Sirimeghavanna, also known as Kirthi Sri Meghavarna and Kithsirimevan was King of Anuradhapura in the 4th century. According to the traditional chronology, he ruled during 304–332 CE; the modified chronology adopted by modern scholars such as Wilhelm Geiger assigns his reign to 352–379 CE.

He succeeded his father Mahasena as King of Anuradhapura and was succeeded by his brother Jettha Tissa II.

After the death of King Mahasen, his son Siri Meghavanna came to power. He gathered Mahavihara bhikkus and asked them how he could rectify the damage caused by his father.
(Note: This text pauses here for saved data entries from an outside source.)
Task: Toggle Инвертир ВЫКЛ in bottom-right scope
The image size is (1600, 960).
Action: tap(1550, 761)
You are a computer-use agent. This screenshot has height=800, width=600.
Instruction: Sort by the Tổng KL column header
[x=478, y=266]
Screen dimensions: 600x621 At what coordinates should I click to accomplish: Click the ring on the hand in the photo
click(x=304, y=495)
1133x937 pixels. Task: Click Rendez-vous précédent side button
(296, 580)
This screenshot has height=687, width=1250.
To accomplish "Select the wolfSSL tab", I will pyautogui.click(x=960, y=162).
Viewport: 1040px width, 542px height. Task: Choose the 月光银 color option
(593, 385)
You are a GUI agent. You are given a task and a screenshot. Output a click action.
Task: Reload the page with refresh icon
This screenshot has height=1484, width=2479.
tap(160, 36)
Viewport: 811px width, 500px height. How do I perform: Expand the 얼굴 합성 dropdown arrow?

Mahavihara bhikkus stated that Mahavihara and magnificent Lowa Maha Paaya were destroyed during his father's time. King Siri Meghavanna restored Mahavihara and Lowa Maha Paaya. He made a statue of Mahinda Thera and placed it in Mihintale.

Importance
The sacred relic of the tooth of the Buddha was brought to Sri Lanka during the reign of this king who welcomed it with great respect, ushered them to his capital and enshrined it in Meghagiri Viharaya, presently known as Isurumuniya in Anuradhapura. In order to honor the sacred tooth relic, an annual procession called dalada perahera begins from the era of this king.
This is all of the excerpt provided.